From the 16-day government shutdown that paralyzed the nation to the bungled rollout of the Affordable Care Act to one of the least productive Congresses in this nation's history, 2014 likely reflects a fresh start for Washington.

Perhaps first and foremost was the fiasco that was Obamacare and its web gateway that failed spectacularly. Techies tried for months to fix, and plenty of politicians - President Barack Obama included - fell on proverbial swords.

It cost many people their jobs, but not Health and Human Services Secretary Kathleen Sebelius, who was force to apologize for the struggles. It was exacerbated by the president's promise that if you "liked your health care plan, you could keep it."

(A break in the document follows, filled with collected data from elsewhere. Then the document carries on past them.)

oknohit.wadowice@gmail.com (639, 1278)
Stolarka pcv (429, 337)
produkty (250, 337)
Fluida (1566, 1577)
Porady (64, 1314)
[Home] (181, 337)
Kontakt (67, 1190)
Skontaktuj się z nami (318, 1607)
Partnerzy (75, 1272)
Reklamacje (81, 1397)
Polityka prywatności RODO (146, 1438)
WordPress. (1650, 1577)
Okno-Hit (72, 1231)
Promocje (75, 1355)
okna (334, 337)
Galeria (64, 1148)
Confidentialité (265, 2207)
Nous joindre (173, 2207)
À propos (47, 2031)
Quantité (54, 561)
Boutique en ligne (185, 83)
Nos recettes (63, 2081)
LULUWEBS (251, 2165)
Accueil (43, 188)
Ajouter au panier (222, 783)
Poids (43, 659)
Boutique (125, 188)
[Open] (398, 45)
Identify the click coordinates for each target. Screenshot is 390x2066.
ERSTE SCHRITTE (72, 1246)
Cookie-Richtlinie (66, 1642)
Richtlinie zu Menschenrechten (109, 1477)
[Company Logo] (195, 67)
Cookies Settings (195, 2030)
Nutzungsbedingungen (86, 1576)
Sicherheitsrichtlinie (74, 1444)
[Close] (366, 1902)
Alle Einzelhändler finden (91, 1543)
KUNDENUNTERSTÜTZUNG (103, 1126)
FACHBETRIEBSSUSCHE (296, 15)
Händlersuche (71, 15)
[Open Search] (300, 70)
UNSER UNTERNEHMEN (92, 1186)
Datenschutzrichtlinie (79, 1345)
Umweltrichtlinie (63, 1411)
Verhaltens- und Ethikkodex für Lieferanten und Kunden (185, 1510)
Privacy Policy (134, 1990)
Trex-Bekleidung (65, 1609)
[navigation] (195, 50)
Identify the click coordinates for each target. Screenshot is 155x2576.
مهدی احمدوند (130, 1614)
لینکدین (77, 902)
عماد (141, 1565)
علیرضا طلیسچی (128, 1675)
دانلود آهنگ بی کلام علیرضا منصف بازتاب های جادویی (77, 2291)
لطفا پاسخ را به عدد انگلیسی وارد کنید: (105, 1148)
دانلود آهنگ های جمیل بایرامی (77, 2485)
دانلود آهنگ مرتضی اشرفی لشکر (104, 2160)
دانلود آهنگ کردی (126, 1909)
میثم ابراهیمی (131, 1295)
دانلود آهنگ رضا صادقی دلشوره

Tell that to the thousands of people who were told by their providers that their plans would be canceled because they didn't fit the ACA's requirements. That decision was reversed and postponed by the White House for a year.

Edward Snowden was at the forefront as well, pulling back the curtain on sweeping surveillance tactics employed by the National Security Agency.

It angered world leaders who heard that they, among hundreds of millions of others, were under America's microscope.

There were some high notes, though. The stock market soared, as the Dow Jones had its best year since 1996 and hit 51 records along the way. Hiring picked up and unemployment dropped.

And after a catastrophic government shutdown that saw federal agencies close their doors for more than half a month, Congress agreed on a bipartisan two-year budget.

That's little consolation to many who saw paychecks get cut off during the shutdown, which cost the United States about $1.4 billion per day. The fallout was staggering - Congress's approval rating hit an all-time low of 9 percent, while Obama's slid 12 percentage points over 12 months.